> [EXERCISE GOAL]: Among the records, which lines hold the word "green"? Pick them out.

[Stored data entries]
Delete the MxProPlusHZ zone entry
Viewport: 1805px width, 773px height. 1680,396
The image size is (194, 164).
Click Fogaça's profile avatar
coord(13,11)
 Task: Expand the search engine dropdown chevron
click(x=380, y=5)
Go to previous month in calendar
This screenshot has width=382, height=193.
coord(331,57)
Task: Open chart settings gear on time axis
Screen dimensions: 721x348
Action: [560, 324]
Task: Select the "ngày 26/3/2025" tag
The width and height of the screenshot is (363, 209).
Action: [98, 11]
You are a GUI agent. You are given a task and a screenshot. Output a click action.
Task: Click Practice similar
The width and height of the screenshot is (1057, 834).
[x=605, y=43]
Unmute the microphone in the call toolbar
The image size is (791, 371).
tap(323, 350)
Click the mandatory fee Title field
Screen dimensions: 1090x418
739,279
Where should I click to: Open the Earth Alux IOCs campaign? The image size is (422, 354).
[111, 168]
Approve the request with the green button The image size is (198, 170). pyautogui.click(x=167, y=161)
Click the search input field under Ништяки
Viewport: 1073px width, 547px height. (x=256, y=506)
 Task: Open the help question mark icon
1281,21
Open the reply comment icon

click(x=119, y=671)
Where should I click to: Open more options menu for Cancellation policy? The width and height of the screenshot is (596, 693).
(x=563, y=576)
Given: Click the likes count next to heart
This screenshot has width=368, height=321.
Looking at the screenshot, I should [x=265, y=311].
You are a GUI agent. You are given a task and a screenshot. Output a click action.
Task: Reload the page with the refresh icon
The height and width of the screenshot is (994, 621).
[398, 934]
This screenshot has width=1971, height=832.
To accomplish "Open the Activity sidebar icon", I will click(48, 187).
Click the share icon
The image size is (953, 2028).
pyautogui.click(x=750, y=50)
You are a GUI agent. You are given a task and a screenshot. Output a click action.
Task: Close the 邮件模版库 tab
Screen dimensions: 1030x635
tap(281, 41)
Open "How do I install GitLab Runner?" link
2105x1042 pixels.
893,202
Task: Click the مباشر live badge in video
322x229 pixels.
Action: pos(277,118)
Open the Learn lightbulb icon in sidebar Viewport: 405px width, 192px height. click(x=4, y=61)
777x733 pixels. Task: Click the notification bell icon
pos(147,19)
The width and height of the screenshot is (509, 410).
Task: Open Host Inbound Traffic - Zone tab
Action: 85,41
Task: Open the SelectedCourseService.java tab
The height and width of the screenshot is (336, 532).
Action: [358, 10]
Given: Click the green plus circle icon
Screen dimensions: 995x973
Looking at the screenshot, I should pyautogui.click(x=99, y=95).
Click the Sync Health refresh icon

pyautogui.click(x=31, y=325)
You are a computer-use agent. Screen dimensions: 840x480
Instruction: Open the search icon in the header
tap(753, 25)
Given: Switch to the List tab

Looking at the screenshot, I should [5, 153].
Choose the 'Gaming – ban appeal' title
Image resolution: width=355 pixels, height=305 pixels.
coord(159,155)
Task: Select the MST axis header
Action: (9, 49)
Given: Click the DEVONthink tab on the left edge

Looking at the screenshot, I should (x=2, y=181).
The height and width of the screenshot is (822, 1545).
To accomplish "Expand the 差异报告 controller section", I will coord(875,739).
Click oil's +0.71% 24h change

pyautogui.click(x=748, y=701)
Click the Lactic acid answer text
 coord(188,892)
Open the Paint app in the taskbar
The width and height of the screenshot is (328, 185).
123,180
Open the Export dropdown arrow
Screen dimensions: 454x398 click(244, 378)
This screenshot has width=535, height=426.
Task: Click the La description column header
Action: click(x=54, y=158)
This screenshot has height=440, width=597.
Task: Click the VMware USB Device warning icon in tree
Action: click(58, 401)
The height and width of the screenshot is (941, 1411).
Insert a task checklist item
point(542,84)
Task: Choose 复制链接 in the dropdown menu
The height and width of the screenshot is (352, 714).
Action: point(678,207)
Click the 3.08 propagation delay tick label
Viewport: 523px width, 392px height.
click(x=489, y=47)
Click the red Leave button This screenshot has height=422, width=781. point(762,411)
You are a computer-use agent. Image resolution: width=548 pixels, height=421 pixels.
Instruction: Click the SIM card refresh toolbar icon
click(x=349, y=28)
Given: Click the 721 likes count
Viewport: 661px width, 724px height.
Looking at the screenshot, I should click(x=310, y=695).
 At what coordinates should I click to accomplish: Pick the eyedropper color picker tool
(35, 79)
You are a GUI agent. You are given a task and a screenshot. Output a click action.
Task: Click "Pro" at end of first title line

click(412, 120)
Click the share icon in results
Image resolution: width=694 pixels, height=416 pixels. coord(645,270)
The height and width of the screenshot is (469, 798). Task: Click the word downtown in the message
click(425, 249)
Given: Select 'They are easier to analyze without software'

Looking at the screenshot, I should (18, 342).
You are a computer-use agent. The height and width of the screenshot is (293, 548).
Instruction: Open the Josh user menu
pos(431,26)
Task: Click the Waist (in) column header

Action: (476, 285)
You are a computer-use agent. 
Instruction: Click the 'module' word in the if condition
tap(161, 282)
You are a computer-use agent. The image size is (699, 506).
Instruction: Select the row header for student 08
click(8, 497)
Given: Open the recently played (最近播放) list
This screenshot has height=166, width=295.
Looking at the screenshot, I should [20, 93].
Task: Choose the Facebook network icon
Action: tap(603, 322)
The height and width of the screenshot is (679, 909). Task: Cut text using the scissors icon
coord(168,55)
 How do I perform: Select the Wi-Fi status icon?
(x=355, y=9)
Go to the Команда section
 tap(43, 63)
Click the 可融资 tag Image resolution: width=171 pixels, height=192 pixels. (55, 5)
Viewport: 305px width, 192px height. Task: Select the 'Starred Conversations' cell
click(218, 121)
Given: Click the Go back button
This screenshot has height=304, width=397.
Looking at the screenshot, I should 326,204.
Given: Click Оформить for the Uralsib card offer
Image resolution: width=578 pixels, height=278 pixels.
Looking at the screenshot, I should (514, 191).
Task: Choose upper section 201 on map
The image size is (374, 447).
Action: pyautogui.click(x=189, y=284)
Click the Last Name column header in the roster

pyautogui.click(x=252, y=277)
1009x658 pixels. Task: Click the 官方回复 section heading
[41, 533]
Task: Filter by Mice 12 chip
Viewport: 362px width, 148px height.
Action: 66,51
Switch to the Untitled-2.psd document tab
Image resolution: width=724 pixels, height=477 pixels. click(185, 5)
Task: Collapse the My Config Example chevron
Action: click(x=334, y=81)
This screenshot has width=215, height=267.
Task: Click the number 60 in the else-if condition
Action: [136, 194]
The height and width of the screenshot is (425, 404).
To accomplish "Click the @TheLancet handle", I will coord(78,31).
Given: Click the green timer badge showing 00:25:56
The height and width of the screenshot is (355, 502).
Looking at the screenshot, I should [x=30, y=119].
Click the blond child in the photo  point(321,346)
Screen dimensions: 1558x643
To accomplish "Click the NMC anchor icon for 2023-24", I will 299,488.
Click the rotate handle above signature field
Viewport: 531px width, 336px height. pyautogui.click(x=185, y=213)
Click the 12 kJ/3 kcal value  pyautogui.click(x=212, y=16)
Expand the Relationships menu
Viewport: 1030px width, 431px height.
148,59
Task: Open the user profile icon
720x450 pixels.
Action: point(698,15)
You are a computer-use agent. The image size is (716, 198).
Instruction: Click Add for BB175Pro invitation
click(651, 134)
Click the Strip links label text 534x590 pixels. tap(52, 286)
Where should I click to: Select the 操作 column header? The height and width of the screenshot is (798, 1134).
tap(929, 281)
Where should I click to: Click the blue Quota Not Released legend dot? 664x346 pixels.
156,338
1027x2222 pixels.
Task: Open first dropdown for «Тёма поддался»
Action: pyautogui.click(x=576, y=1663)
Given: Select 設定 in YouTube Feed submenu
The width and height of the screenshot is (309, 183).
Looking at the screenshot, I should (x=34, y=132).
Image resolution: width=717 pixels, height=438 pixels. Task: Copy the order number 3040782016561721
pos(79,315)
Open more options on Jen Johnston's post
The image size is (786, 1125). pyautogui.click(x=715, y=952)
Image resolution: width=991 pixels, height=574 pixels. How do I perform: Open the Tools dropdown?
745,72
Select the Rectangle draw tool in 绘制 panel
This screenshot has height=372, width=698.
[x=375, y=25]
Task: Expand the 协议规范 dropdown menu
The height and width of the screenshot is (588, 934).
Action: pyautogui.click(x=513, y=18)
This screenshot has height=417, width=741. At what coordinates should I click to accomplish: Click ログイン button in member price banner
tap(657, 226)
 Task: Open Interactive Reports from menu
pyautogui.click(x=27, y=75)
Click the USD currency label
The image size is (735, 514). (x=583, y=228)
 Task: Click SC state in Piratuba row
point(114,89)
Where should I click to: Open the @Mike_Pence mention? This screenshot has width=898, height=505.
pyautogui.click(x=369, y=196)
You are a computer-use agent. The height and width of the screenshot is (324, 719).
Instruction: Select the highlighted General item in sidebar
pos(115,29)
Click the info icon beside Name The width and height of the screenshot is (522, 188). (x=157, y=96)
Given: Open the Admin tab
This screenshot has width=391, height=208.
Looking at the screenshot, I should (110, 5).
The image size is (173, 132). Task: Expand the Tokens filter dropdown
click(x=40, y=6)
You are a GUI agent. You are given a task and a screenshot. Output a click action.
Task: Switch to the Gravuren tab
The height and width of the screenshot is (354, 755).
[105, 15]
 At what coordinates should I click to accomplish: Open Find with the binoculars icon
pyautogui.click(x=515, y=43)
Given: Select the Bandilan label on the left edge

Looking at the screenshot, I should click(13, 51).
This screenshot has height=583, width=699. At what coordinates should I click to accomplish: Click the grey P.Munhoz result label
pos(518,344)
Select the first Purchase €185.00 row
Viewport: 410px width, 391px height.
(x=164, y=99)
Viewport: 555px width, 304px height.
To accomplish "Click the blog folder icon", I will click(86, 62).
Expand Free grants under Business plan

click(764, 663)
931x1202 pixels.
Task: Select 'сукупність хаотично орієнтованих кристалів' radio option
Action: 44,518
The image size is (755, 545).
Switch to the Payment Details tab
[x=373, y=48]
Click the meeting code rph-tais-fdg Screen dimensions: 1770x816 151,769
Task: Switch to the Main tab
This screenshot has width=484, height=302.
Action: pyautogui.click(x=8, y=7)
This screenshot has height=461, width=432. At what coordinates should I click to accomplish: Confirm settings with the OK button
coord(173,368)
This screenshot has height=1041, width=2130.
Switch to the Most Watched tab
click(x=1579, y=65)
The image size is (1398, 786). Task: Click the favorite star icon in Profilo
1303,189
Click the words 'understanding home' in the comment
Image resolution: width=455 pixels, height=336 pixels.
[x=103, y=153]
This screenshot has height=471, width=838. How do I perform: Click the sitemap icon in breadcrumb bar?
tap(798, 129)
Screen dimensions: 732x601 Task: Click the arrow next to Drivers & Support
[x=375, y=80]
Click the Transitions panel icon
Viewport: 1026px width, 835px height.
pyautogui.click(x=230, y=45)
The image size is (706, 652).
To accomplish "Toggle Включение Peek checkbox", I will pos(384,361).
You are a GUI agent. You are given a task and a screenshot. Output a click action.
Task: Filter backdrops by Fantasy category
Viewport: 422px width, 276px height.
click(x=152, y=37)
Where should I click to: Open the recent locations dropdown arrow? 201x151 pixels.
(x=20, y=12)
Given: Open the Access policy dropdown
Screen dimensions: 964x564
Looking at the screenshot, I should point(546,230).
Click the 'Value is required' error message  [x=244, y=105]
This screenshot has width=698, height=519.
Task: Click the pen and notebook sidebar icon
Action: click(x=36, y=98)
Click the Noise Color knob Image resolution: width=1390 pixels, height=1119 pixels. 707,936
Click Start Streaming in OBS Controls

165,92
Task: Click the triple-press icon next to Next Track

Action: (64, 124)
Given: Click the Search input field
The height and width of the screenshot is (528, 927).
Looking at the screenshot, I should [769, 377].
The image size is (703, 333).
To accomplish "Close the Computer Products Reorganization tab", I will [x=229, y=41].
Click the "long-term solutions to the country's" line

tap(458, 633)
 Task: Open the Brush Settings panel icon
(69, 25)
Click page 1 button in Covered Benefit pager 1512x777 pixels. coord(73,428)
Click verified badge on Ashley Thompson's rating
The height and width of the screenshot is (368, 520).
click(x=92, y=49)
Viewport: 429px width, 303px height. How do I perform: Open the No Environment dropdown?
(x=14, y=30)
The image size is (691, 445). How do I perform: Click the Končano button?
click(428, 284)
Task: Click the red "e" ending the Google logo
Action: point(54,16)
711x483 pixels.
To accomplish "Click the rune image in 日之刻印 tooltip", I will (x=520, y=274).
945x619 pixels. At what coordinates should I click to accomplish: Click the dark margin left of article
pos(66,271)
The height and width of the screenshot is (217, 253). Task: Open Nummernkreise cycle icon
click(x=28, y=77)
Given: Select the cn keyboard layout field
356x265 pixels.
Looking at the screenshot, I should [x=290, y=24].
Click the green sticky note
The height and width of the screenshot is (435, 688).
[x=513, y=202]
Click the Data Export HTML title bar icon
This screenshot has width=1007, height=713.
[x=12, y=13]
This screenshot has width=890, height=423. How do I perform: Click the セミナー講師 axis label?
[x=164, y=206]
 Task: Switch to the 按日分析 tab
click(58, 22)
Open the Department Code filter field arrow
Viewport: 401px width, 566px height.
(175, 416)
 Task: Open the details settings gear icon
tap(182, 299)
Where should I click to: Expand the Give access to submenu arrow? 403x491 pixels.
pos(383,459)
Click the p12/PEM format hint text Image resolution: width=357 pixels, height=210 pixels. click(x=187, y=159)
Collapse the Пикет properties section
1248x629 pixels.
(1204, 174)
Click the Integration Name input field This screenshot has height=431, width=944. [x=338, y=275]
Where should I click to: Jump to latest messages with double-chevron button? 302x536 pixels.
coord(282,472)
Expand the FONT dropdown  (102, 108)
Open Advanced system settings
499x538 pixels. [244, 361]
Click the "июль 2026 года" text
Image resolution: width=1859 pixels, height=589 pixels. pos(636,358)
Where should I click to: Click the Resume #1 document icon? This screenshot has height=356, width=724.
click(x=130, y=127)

> [RESPONSE AREA]:
Approve the request with the green button The image size is (198, 170). pyautogui.click(x=167, y=161)
Given: Click the green plus circle icon
Given: Click the green timer badge showing 00:25:56
Click the green sticky note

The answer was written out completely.